The terminology used herein is for the purpose of describing particular embodiments only and is not intended to be limiting of the invention. As used herein, for example, the singular forms “a,” “an,” and “the” are intended to include the plural forms as well, unless the context clearly indicates otherwise. It will be further understood that the terms “contains”, “containing”, “includes”, “including,” “comprises”, and/or “comprising,” and variations thereof, when used in this specification, specify the presence of stated features, integers, steps, operations, elements, and/or components, but do not preclude the presence or addition of one or more other features, integers, steps, operations, elements, components, and/or groups thereof. In addition, the use of ordinal numbers (e.g., first, second, third, etc.) is for distinction and not counting. For example, the use of “third” does not imply there must be a corresponding “first” or “second.” Also, as used herein, the terms “coupled” or “coupled to” or “connected” or “connected to” or “attached” or “attached to” may indicate establishing either a direct or indirect connection, and is not limited to either unless expressly referenced as such. Furthermore, to the extent that the terms “includes,” “has,” “possesses,” and the like are used in the detailed description, claims, appendices and drawings such terms are intended to be inclusive in a manner similar to the term “comprising” as “comprising” is interpreted when employed as a transitional word in a claim. The term “based on” means “based at least in part on.” The terms “about” and “approximately” can be used to include any numerical value that can vary without changing the basic function of that value. When used with a range, “about” and “approximately” also disclose the range defined by the absolute values of the two endpoints, e.g. “about 2 to about 4” also discloses the range “from 2 to 4.” Generally, the terms “about” and “approximately” may refer to plus or minus 5-10% of the indicated number.

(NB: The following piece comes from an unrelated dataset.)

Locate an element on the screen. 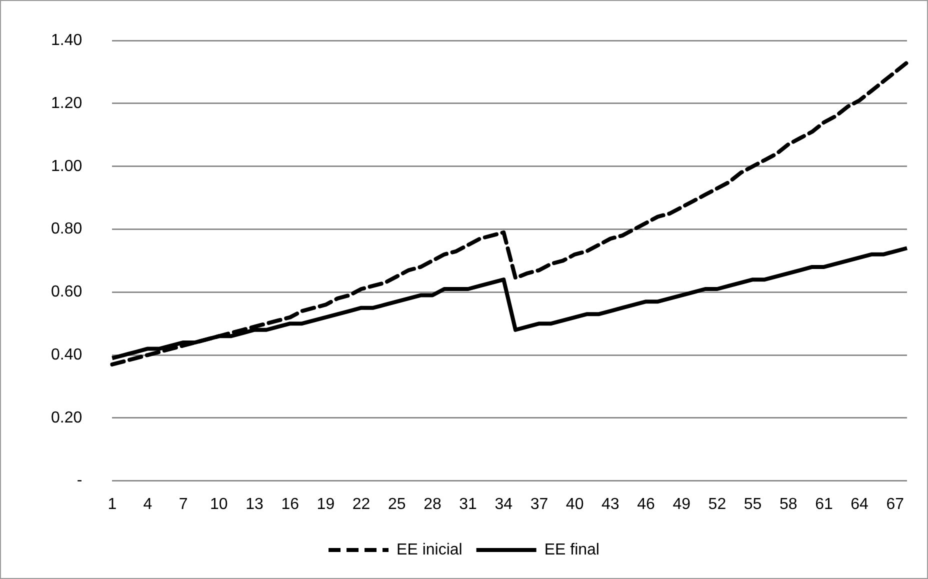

What has been described above include mere examples of systems, computer program products and computer-implemented methods. It is, of course, not possible to describe every conceivable combination of components, products and/or computer-implemented methods for purposes of describing this disclosure, but one of ordinary skill in the art can recognize that many further combinations and permutations of this disclosure are possible. The descriptions of the various embodiments have been presented for purposes of illustration, but are not intended to be exhaustive or limited to the embodiments disclosed. Many modifications and variations will be apparent to those of ordinary skill in the art without departing from the scope and spirit of the described embodiments.